Becky Laney (Becky's Book Reviews):
This is a fun one for me. I'd want to be in an Anne book. I'd like to be one of those poor souls that Anne befriends and takes under her wings. Anne has this magical charm about her. And she's always getting involved in her friends lives and working a little magic. She's a fairy godmother sort that has a way of making people's lives better.

Amanda: Oh this is a fun one! If I could hop into any young adult book, it would probably be any of the books in the Sisterhood of the Traveling Pants series. That may be a strange answer, but I actually have 3 close girlfriends that I've had since high school and we act very similar to the girls in the story. Now…all we need are the pants that make us all look fabulous!

Abby: I'd love to hop into Suite Scarlett and be an older sister in the kooky Martin family. I'd also love to hop in Dramarama, but mostly because I think going to musical theatre camp sounds like a lot of fun. πŸ™‚

Leila: I'd want to live in Damar. Specifically in the blue courtyard of the stone city of The Blue Sword, with Harry and Corlath and Mathin and Tsornin and everybody. I don't even need to be a part of the story. I just want to live in their world.

Is there a book you'd change the ending to? How would you make it all turn out?

Kate: OK, I realize that Feed by M.T. Anderson ended as it should, and proposing a happier ending is like that old Simpsons episode where Bart discovers the hidden reel of the alternate "shooting spree" ending to It's a Wonderful Life. But the ending to Feed still haunts me. Couldn't there have been one tiny glimmer of hope?

Amanda: I don't like to think I would change the ending on anything, but I was very unhappy with how Breaking Dawn ended. I was looking for some tragedy, darn it! It was all too neat and tied up like a bow. I don't typically enjoy books that have an awesome intensity until the end, where it seems the author gave up and just wrote the ending to finish.

Abby: I agree with Amanda that I'd change the ending of Breaking Dawn (okay, show of hands, how many of you would also change the ending of that book?). I just felt like it was really anticlimactic. Another book I'd change the ending to is Tennyson by Lesley M.M. Blume. I felt like it ended really abruptly and with many things not wrapped up. It's a shame because I really enjoyed the book right up until the end.

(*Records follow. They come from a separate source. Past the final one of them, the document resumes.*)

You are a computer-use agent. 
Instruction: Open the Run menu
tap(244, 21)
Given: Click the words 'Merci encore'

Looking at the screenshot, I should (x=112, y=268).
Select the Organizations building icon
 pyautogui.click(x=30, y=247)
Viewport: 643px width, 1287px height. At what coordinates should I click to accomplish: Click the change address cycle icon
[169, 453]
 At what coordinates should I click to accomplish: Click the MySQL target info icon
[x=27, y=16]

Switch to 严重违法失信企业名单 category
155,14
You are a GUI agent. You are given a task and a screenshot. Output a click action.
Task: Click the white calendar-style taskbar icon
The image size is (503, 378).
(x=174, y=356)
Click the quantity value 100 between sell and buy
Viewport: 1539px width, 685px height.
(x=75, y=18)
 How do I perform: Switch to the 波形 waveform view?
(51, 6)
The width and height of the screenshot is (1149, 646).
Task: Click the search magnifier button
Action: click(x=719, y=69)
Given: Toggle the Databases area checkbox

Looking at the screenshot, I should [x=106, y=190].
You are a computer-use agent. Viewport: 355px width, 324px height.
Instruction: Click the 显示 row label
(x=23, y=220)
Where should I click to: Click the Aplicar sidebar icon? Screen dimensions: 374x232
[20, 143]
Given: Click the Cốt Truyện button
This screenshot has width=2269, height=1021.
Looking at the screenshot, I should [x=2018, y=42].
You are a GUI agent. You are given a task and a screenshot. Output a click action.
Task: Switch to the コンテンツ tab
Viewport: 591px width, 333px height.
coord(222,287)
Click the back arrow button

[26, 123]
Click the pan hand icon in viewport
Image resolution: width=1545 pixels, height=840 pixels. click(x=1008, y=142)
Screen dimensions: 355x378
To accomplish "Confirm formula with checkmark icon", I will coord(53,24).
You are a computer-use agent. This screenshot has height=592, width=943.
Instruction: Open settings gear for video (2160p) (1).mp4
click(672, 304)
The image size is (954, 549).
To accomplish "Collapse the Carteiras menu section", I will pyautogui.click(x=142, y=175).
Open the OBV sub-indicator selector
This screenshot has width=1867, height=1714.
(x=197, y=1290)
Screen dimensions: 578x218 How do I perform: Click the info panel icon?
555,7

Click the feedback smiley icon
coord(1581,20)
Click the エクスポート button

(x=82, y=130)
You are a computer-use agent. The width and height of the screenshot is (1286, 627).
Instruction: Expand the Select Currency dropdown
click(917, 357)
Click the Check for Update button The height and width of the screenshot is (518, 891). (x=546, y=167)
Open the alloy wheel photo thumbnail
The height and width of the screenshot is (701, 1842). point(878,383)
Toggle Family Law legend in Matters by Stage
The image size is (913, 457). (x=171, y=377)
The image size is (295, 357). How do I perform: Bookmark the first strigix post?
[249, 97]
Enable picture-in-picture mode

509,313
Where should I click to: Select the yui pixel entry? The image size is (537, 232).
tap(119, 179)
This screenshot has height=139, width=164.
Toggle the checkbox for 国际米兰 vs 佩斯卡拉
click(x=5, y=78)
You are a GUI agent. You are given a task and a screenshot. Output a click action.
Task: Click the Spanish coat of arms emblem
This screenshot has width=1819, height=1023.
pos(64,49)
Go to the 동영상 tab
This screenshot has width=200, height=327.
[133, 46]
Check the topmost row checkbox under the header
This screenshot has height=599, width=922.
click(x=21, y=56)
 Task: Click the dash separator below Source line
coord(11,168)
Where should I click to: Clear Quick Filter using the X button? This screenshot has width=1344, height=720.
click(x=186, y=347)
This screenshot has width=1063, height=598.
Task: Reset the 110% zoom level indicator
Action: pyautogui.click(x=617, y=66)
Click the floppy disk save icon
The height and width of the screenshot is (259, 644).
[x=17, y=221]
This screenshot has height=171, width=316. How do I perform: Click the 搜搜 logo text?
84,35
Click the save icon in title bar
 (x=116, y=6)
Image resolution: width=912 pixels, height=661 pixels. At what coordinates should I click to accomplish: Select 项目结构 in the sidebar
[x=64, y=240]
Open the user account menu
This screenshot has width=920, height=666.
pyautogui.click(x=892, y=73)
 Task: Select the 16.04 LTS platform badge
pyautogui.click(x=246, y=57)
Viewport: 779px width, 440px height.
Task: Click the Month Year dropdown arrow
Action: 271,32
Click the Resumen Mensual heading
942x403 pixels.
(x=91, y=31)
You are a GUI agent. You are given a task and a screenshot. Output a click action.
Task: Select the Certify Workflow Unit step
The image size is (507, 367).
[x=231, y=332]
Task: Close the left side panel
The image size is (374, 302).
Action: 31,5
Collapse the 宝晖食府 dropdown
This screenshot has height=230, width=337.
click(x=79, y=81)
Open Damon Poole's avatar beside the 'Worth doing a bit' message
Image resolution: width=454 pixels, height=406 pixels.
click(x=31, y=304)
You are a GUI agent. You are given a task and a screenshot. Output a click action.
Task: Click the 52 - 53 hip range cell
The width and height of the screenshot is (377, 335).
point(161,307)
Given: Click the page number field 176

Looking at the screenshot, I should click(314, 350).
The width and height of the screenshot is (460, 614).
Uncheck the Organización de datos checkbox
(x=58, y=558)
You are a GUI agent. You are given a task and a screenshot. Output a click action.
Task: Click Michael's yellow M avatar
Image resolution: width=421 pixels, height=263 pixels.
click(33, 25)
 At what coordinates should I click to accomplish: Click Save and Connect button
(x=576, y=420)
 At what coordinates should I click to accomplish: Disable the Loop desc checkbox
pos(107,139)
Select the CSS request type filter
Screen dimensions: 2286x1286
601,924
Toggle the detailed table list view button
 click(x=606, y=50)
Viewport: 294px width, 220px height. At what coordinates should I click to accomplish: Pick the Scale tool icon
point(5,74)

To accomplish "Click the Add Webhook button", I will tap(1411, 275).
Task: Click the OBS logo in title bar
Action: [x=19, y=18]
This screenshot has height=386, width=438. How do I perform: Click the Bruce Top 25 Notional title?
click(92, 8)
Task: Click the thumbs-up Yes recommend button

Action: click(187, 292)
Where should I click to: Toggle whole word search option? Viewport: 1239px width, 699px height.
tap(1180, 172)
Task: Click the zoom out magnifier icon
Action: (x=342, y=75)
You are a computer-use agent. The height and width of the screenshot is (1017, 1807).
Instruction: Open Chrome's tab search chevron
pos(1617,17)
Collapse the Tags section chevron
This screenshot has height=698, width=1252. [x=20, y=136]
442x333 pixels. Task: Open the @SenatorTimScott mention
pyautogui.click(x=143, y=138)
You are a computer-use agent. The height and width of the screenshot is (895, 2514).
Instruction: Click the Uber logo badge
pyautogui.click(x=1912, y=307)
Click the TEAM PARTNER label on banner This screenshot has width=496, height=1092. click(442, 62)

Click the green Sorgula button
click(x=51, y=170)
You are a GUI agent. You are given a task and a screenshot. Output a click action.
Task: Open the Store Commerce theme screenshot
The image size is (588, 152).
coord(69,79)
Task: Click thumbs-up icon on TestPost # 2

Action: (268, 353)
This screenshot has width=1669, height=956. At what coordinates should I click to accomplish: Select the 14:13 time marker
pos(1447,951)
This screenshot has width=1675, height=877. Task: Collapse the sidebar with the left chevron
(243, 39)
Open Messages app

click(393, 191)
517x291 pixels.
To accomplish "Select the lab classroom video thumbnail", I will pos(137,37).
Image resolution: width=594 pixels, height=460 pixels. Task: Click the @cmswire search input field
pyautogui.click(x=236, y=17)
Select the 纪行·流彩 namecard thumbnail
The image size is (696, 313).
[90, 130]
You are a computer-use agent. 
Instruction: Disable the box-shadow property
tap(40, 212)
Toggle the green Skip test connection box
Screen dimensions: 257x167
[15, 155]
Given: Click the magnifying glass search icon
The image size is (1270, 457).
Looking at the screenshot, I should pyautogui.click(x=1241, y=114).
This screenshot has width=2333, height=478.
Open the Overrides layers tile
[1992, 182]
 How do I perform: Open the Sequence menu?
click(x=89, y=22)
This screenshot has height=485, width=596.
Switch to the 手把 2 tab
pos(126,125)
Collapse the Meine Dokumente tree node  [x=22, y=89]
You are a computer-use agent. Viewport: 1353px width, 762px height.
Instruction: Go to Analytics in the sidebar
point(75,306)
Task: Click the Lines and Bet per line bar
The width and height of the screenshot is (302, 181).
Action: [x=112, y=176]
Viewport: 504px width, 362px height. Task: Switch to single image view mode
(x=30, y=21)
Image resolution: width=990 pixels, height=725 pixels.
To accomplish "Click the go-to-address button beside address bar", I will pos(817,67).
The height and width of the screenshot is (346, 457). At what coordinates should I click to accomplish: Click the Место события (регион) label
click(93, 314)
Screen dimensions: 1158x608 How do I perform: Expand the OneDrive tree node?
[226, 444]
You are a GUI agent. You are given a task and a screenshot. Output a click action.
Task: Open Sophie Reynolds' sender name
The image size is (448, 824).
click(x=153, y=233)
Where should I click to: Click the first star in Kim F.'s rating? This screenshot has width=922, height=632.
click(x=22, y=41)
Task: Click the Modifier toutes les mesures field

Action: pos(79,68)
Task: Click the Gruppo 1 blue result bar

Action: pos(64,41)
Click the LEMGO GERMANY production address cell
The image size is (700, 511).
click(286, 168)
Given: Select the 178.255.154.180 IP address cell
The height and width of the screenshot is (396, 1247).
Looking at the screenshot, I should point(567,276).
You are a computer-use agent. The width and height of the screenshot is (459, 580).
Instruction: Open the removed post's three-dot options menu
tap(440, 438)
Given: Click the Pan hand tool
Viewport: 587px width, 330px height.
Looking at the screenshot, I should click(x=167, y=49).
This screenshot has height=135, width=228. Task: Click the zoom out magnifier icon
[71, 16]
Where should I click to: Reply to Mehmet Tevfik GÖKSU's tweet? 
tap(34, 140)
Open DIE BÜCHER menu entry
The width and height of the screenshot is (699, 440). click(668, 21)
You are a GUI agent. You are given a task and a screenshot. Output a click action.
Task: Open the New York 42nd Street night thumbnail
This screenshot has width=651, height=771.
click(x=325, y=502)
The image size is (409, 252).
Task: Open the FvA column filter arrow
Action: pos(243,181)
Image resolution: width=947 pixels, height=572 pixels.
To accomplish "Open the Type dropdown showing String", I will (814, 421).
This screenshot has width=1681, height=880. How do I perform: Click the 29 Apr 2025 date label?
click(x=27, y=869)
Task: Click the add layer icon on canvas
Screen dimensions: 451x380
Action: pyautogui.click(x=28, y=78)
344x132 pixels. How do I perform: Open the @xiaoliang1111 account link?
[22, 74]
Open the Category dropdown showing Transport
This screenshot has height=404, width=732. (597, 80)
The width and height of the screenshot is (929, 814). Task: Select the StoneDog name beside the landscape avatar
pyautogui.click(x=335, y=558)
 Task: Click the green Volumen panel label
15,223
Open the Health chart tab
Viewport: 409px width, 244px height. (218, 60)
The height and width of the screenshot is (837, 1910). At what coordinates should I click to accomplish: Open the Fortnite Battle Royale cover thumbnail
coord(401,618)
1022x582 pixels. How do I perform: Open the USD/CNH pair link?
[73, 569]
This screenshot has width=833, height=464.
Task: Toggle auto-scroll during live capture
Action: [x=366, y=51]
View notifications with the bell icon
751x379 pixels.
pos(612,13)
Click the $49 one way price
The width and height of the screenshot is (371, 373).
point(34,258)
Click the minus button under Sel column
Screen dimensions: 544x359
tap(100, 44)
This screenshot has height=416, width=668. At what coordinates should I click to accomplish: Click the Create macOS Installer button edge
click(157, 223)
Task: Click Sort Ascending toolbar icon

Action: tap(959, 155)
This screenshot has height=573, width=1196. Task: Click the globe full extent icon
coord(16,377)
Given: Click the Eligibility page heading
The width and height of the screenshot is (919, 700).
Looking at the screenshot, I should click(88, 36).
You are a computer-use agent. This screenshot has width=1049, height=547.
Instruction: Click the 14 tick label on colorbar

Leila: I wouldn't change the end of Breaking Dawn–it seemed hilariously fitting to me that after all the hand-wringing and drama of the first 3 3/4 books, that the whole thing would be anticlimactic. But I'm contrary like that. I'd chop the epilogue out of HP7, and while I was at it, I'd cut at least two hundred pages of the never-ending camping section.

Jocelyn: I, like Amanda and Abby, would change the ending of Breaking Dawn. It was just too happy. And I'd certainly make the same changes to Harry Potter 7 as Leila (though, looking back at it, there is some entertainment value in the fact that they thought it would be in some way helpful to go camping in the woods for months. It's just not that fun to actually have to read). Other than that, nothing comes to mind, though there are loads of books I'd have loved to see actually end properly; I hate it when books just stop. There's a time, a place, and a way of properly doing open-ended, and there are authors who don't seem to understand that.

Our hardworking YA Fiction panel deserves a resounding round of applause as they embark on the tough task of winnowing down this year's crop of nominees to a shortlist of standouts. Thanks to each of you for taking the time to participate in the roundtable!